UNITED STATES DISTRICT COURT EASTERN DISTRICT OF MICHIGAN SOUTHERN DIVISION MARK P. DONALDSON and VERA BAY,

Plaintiffs, Case Number 18-13994 v. Honorable David M. Lawson Magistrate Judge Patricia T. Morris NICK LYON, JULIE MCMURTRY, MERIDIAN HEALTH PLAN OF MICHIGAN, INC., MICHIGAN ADMINISTRATIVE HEARING SYSTEM, MICHIGAN DEPARTMENT OF HEALTH AND HUMAN SERVICES, ROBERT GORDON, LAURIE SAUER, NEMCSA, and PEGGY HAMPEL,

Defendants. ________________________________________/

ORDER ADOPTING REPORT AND RECOMMENDATION, OVERRULING OBJECTIONS, AND DENYING PLAINTIFF’S MOTION TO SETTLE THE RECORD ON APPEAL On August 23, 2024, the Court referred this matter to the assigned magistrate judge to handle all pretrial matters under 28 U.S.C. § 636(b). The magistrate judge convened a status conference with the parties on September 19, 2024, which was conducted telephonically, and thereafter issued a preliminary scheduling order setting a deadline for the defendants to file renewed motions to dismiss, if they so desired. Several of the defendants filed such motions on October 2 and 3, 2024. The magistrate judge then issued an order establishing a briefing schedule for the motions. The plaintiff thereafter sought reconsideration of the scheduling order through numerous objections and motions, all of which were rejected by this Court. Eventually the Court dismissed the case under Federal Rule of Civil Procedure 41(b), after the plaintiff refused to file responses to the defendants’ dispositive motions, despite being given lengthy extensions of time and numerous opportunities to do so. The plaintiff then filed several post-dismissal motions seeking to reopen the case, all of which were denied. He then filed a notice of appeal of the judgment of dismissal. On September 15, 2025, the plaintiff filed a “motion to settle the record” relating to the September 19, 2024 scheduling conference. Federal Rule of Appellate Procedure 10, which

governs the production and transmittal of the record on appeal, specifies a procedure to be followed for settling the record of any “hearing” or “trial” for which an official transcript is not available from the Court’s reporter. That rule provides as follows: If the transcript of a hearing or trial is unavailable, the appellant may prepare a statement of the evidence or proceedings from the best available means, including the appellant’s recollection. The statement must be served on the appellee, who may serve objections or proposed amendments within 14 days after being served. The statement and any objections or proposed amendments must then be submitted to the district court for settlement and approval. As settled and approved, the statement must be included by the district clerk in the record on appeal. Fed. R. App. P. 10(c). The Court referred the motion to the assigned magistrate judge to take appropriate action, if any, required under Federal Rule of Appellate Procedure 10, to settle the record on appeal relating to the September 19, 2024 telephonic scheduling conference.

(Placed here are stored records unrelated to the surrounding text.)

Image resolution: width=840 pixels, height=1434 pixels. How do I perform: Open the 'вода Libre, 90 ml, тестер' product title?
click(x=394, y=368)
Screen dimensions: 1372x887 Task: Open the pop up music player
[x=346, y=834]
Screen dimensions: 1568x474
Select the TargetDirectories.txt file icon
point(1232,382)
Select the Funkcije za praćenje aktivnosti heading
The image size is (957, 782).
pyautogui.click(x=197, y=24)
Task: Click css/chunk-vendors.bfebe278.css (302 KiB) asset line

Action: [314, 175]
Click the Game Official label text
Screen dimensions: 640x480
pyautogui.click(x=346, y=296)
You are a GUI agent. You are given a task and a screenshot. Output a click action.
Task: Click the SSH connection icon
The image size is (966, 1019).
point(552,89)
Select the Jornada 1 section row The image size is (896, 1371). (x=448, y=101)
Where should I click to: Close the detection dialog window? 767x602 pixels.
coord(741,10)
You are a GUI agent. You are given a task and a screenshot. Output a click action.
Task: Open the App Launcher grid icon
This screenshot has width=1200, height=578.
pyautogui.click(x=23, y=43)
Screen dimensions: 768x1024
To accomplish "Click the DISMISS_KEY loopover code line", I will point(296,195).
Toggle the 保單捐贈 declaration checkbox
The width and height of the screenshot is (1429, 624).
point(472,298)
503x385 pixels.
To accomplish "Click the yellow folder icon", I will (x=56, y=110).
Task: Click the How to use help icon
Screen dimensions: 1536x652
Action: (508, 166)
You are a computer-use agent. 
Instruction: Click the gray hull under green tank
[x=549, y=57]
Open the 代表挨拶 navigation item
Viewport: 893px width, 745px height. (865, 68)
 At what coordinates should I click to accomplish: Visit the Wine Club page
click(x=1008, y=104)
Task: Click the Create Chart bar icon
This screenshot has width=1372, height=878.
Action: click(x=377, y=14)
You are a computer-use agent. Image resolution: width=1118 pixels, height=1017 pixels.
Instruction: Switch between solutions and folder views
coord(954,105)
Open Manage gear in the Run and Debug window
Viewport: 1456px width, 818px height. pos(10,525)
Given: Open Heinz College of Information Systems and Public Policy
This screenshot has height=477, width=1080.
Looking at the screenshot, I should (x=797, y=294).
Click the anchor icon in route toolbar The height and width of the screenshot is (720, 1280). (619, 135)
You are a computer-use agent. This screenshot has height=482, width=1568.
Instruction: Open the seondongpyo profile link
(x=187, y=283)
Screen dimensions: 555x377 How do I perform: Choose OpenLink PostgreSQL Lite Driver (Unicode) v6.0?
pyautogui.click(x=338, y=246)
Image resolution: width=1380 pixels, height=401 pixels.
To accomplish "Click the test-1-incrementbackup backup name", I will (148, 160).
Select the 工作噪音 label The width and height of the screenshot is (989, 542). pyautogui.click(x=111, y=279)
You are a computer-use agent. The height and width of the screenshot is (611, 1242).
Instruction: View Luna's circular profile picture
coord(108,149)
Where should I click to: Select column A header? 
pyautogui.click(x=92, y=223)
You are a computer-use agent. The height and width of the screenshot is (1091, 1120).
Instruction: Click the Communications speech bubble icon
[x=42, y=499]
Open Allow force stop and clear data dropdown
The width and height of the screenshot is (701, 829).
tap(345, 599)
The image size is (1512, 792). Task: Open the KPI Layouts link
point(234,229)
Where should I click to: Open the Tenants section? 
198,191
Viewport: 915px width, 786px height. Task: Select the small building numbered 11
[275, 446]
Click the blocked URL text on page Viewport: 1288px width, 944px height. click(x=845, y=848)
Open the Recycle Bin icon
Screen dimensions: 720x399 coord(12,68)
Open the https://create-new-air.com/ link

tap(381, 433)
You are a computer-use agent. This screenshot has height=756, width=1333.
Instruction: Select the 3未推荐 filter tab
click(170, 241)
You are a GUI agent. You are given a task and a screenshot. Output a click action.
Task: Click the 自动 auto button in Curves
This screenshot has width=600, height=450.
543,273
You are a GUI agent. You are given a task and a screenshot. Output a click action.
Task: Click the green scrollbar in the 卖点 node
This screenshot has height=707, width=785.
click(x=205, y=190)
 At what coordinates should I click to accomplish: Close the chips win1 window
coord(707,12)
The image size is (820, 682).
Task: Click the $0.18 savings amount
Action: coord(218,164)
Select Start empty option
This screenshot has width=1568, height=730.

On September 23, 2025, the magistrate judge issued a report recommending that the Court should deny the motion to settle the record. In the report, the magistrate judge observed that it is common for conferences concerning case scheduling to be convened informally and off the record, with parties or their counsel in attendance in the Court’s chambers or remotely via telephone or video conferencing, and that many federal courts do not have such conferences either recorded or transcribed by court reporters. The magistrate judge also cited federal decisions holding that where the substance of issues presented at a scheduling conference are memorialized in the record by court orders summarizing the discussions and the reasoning for scheduling decision, those orders sufficiently present the record of the proceeding for purposes of appeal. In this instance, after the conference was convened, the magistrate judge issued an eight- page order that recited the lengthy procedural history of the litigation, including a summary of positions taken by the parties during the scheduling conference. Order Setting Deadlines, ECF No. 163. The order indicated that the plaintiff was “dissatisfied” with the results of the conference

and had contacted numerous court employees demanding to obtain an audio recording of the conference, which was unavailable because the magistrate judge does not record off-the-record status conferences. See id. at PageID.1697 n.2. The magistrate judge, however, observed that the defendants intended to file motions to dismiss the complaint raising merits issues that were not previously addressed either by this Court or the court of appeals, since the prior rulings in the litigation had focused solely on the question whether the Court should abstain from deciding the case due to the pendency of a related state court proceeding. The magistrate judge accordingly established a deadline for the defendants to file motions challenging the pleadings, and several defendants did so. As a threshold matter, it is questionable whether a telephonic scheduling conference held

off-the-record falls within the purview of Federal Rule of Appellate Procedure 10(c), which by its terms governs the perfection of records relating to a “trial” or “hearing.” The case law on point is thin, and most authoritative decisions concern instances where an official court reporter’s record of a trial or hearing was supposed to be produced, but for various reasons the stenographic record and official transcript were either lost or destroyed. E.g., United States v. Locust, 95 F. App’x 507, 511 (4th Cir. 2004) (“[T]he clerk of the district court filed a certification that the court reporter’s stenographic notes and backup tapes for the opening and closing arguments, the charge to the jury, and the verdict could not be located.”). However, some appellate courts have read Rule 10(c) broadly to apply in principle to records of pretrial conferences, at least where such proceedings “were in reality part of the trial process,” and where the record of what transpired “might be found to be of vital significance on appeal.” Athridge v. Rivas, 141 F.3d 357, 361-62 (D.C. Cir. 1998). The magistrate judge also observed that other federal courts have assumed without deciding that Rule 10(c) applies nominally to records of pretrial conferences. This Court finds it unnecessary

to decide whether the September 19, 2024 scheduling conference falls strictly within the purview of Rule 10(c), and this Court will assume without deciding that a request for completion of the record of such a conference is governed nominally by that rule. With that assumption in mind, and after a thorough review of the existing record, the Court agrees with the magistrate judge that there is no need for further action by the Court to settle the record of the September 19, 2024 status conference. The purpose of Rule 10(c) in the first instance is to allow the parties to “reconstruct the record from the best means available where a trial or hearing occurred but no transcript of the proceeding is available.” Foley v. Orange County, Florida, No. 12-269, 2013 WL 12158615, at *1 (M.D. Fla. Nov. 4, 2013).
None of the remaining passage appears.